▸ **WHAT YOU ARE ASKED TO DO**: The output is the lines below from the one with "Click the Prospect Rocket logo icon" through the one with "The height and", both included, printed exactly and with no other line.

▸ **DATA TO PROCESS**:
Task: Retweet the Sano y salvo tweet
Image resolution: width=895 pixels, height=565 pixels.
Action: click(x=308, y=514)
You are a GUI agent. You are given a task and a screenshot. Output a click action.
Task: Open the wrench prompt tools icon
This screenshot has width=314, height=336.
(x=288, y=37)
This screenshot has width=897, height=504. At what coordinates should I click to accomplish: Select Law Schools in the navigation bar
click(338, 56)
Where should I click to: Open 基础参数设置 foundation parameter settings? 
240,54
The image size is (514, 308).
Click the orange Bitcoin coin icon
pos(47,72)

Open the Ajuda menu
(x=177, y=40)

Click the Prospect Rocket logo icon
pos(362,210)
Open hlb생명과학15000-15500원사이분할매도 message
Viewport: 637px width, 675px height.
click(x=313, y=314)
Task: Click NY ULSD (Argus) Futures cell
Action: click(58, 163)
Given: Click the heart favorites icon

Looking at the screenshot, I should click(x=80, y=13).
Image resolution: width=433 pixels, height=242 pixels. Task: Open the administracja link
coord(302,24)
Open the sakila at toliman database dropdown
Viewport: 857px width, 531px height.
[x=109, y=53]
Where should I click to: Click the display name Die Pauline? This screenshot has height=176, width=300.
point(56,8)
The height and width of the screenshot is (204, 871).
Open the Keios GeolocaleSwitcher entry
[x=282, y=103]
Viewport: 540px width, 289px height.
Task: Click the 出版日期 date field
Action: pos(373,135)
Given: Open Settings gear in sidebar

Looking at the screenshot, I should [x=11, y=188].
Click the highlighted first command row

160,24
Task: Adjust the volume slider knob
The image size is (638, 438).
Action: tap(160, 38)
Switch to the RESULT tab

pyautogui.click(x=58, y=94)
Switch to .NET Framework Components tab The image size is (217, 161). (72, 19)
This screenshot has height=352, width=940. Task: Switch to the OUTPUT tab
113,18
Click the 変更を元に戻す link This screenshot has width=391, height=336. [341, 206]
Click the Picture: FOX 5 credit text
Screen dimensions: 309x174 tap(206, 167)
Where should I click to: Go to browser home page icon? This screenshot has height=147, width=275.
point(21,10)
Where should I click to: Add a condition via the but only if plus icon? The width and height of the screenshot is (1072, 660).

▸ **YOUR SOLUTION**:
Click the Prospect Rocket logo icon
pos(362,210)
Open hlb생명과학15000-15500원사이분할매도 message
Viewport: 637px width, 675px height.
click(x=313, y=314)
Task: Click NY ULSD (Argus) Futures cell
Action: click(58, 163)
Given: Click the heart favorites icon

Looking at the screenshot, I should click(x=80, y=13).
Image resolution: width=433 pixels, height=242 pixels. Task: Open the administracja link
coord(302,24)
Open the sakila at toliman database dropdown
Viewport: 857px width, 531px height.
[x=109, y=53]
Where should I click to: Click the display name Die Pauline? This screenshot has height=176, width=300.
point(56,8)
The height and width of the screenshot is (204, 871).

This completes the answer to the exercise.